### INPUT DATA

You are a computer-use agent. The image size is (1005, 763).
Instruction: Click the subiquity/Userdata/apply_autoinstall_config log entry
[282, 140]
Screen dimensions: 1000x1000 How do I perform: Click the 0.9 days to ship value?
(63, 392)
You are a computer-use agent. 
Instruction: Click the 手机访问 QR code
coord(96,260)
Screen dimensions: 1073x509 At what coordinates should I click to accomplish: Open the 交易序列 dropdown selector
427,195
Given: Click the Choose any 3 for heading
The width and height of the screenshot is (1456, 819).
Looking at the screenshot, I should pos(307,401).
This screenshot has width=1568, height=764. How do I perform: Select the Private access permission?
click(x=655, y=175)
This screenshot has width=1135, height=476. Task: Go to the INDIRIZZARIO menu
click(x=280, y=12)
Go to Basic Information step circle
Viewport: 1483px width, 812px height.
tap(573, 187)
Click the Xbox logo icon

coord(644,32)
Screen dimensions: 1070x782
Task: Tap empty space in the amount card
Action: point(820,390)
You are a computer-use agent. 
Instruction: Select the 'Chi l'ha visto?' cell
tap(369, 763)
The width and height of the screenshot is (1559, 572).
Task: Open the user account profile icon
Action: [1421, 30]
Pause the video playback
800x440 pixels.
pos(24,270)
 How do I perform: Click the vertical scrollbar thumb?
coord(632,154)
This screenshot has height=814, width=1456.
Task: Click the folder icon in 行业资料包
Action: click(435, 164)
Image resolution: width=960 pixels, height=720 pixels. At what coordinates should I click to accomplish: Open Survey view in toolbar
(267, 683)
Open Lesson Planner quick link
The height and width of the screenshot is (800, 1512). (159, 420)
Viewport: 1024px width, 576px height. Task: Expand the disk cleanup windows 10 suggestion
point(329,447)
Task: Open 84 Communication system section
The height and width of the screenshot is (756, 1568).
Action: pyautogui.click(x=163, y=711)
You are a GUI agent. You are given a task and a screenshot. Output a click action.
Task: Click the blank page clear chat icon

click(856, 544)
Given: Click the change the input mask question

######

### INSTRUCTIONS FOR THE TASK
Whenever a line of the data above includes the word "agent", copy that line.

### ANSWER SPACE
You are a computer-use agent. The image size is (1005, 763).
You are a computer-use agent. 
You are a computer-use agent. 
You are a GUI agent. You are given a task and a screenshot. Output a click action.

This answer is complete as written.